## What to do:
Beginning at the line that contains "Where should I", output each line exactly through the end of the records, and drop any pictures.

## Records for the exercise:

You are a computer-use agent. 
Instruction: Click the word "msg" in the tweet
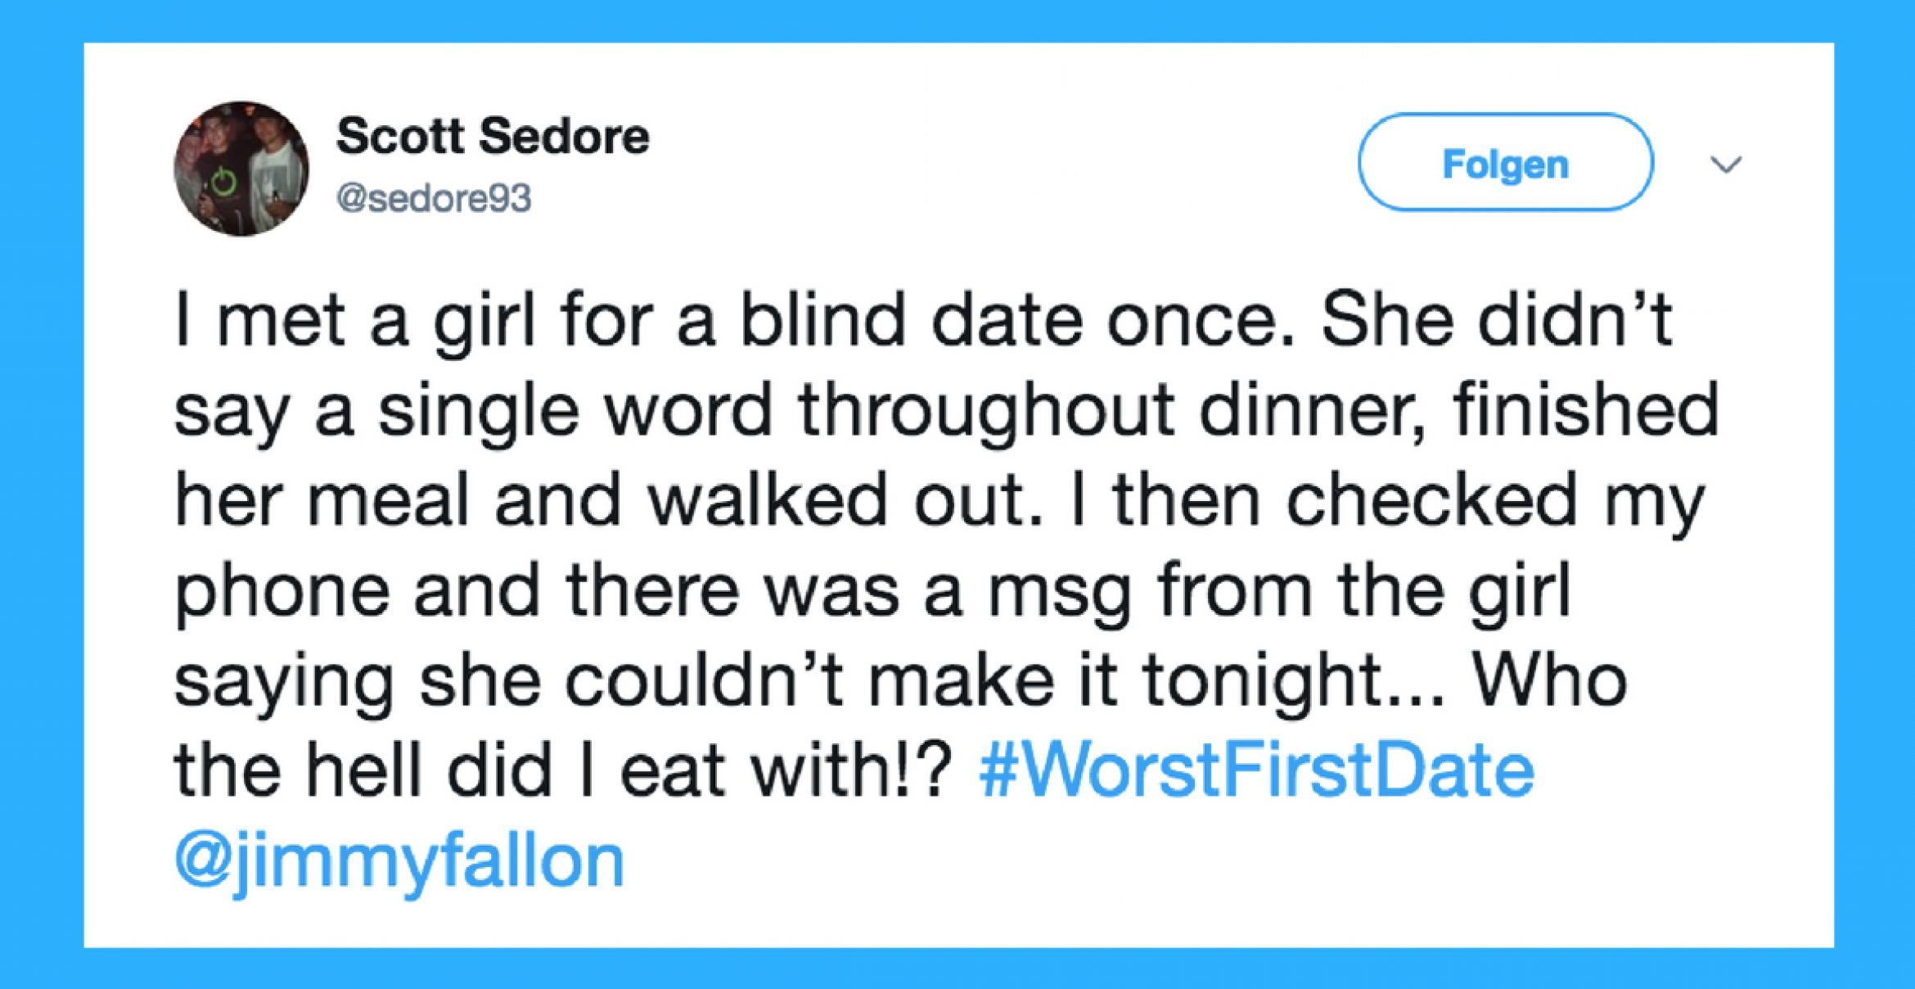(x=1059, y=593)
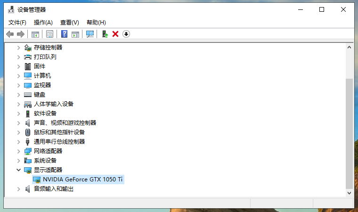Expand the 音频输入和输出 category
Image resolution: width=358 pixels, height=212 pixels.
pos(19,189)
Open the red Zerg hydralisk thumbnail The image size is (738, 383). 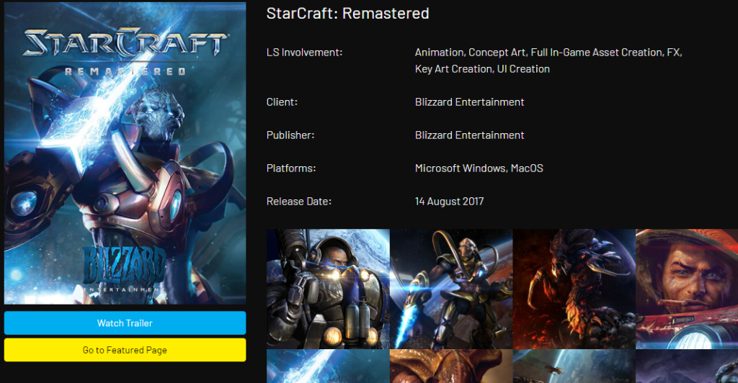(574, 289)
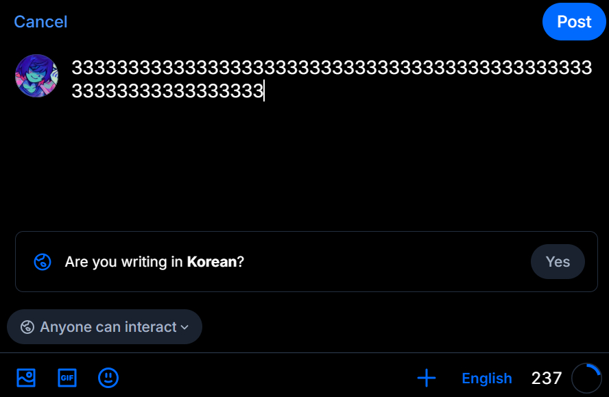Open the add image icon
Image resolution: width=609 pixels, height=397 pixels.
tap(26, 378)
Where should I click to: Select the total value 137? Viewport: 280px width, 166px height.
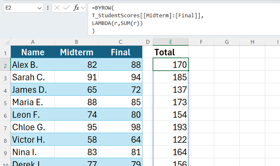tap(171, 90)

## Answer section:
Where should I click to: Select the total value 137? Viewport: 280px width, 166px height.
tap(171, 90)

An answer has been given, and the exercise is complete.